We made up our own starry-eyed future stories to tell each other, in which somehow we’d always end up together. We scheduled “dates” where we would each eat the same meal, maybe vegetable lo mein, and sync up the same Billy Wilder movie, so we could watch it simultaneously. Then we’d leave FaceTime on all night to simulate sleeping in the same bed.

For Larissa’s birthday the month before Valentine’s Day last year, I gave her a recording of myself reading all nine of Salinger’s Nine Stories, because she told me she didn’t have time to read. So when the 14th of February came around I wanted to take it up a notch in the romance department, give her something we could experience together in the same place. The Philadelphia Orchestra’s All-Gershwin night provided just the ticket.

After the quick kiss-on-the-cheek photo before the LOVE sculpture (in which I’m gazing off to the side, as if into an uncertain future), we hurriedly took our seats in the balcony behind the orchestra, with a bird’s eye view of the percussion section. That giddy feeling from the museum returned to us. We began to rise into that blissful weightlessness that only comes with the tuning of an orchestra. We could feel our bones being tuned along with the strings, our veins along with the woodwinds and brass. If the orchestra were a place, we would live in it.

As they tore into “An American in Paris,” with its multi-colored, well-tempered car horns honking with all the alacrity of a traffic jam on Rue de la Huchette, I melted into Larissa’s arms and it was there I stayed, the two of us floating ever higher into the stratosphere for 90 minutes. It was there our goosebumps could be synchronized in reaction to the Ira’s heart-rending lyrics in “I Loves You, Porgy” and “But Not for Me.” We didn’t have to reach for something to tie us together. 

The gorgeous “Lullaby for Strings” induced in me an almost Pavlovian urge to sleep. I had listened to that piece every night as a kid, imagining myself in 1930s upper Manhattan, drifting away to the muted melodies of a street saxophone. The Gershwins took newsboy stickball melodies and rhythms and elevated them to the concert hall, and to my vagabond heart the same treatment was applied. I could feel the saudade of Jobim songs, the toska the old Russians wrote about. It was tangible. For me, it is only through music that the dichotomy – the concurrent ecstasy and pain – of being in love can be truly integrated, can make any sense. It’s why I once wrote Larissa a string quartet, and why, when she reciprocated with love songs, I listened to them on repeat every night as I fell asleep.

The string quartet Jesse wrote for Larissa.

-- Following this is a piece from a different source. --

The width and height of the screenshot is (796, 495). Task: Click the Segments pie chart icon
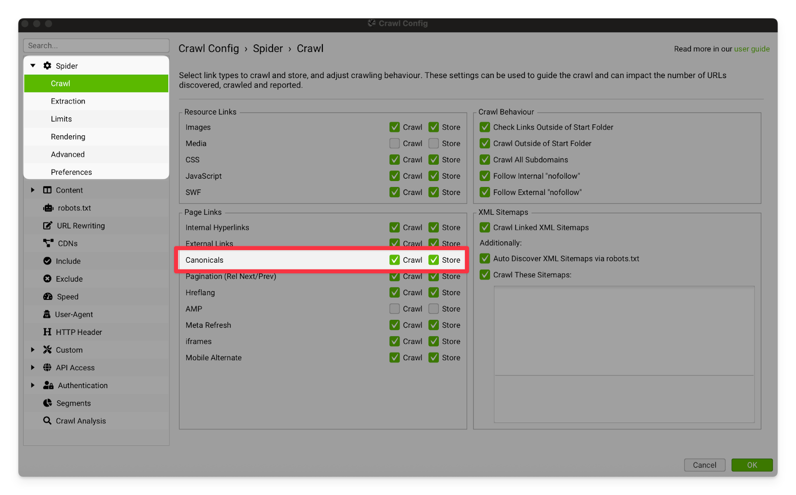[x=48, y=403]
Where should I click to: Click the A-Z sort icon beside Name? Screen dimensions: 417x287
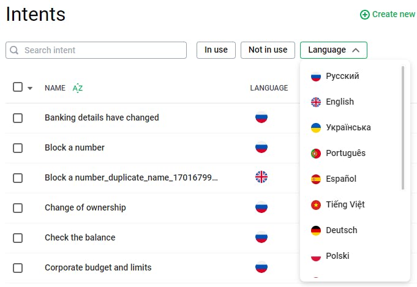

In the concert hall where a dizzying variation of “I Got Rhythm” came to a crashing end, we were plonked violently back into the reality of our velvet seats; soon to be ushered out into the blustery east coast night, soon to be silently driving back to Doylestown, soon to be waking up and wanly sharing a bagel and a crossword puzzle, soon to part ways at Philadelphia International Airport. To begin another series of moments shared remotely.

It’s now a year later, and we’ve grown ever closer, despite the distance. Yet I’m not spending Valentine’s Day with my girlfriend. Instead we’re going to celebrate it a day later, because she’s coming to visit on the 15th. Today isn’t about distance. It’s about another list: Amy’s brown rice and black-eyed peas for two; mint chocolate chip ice cream — her favorite, white instead of green, so we can eat at home.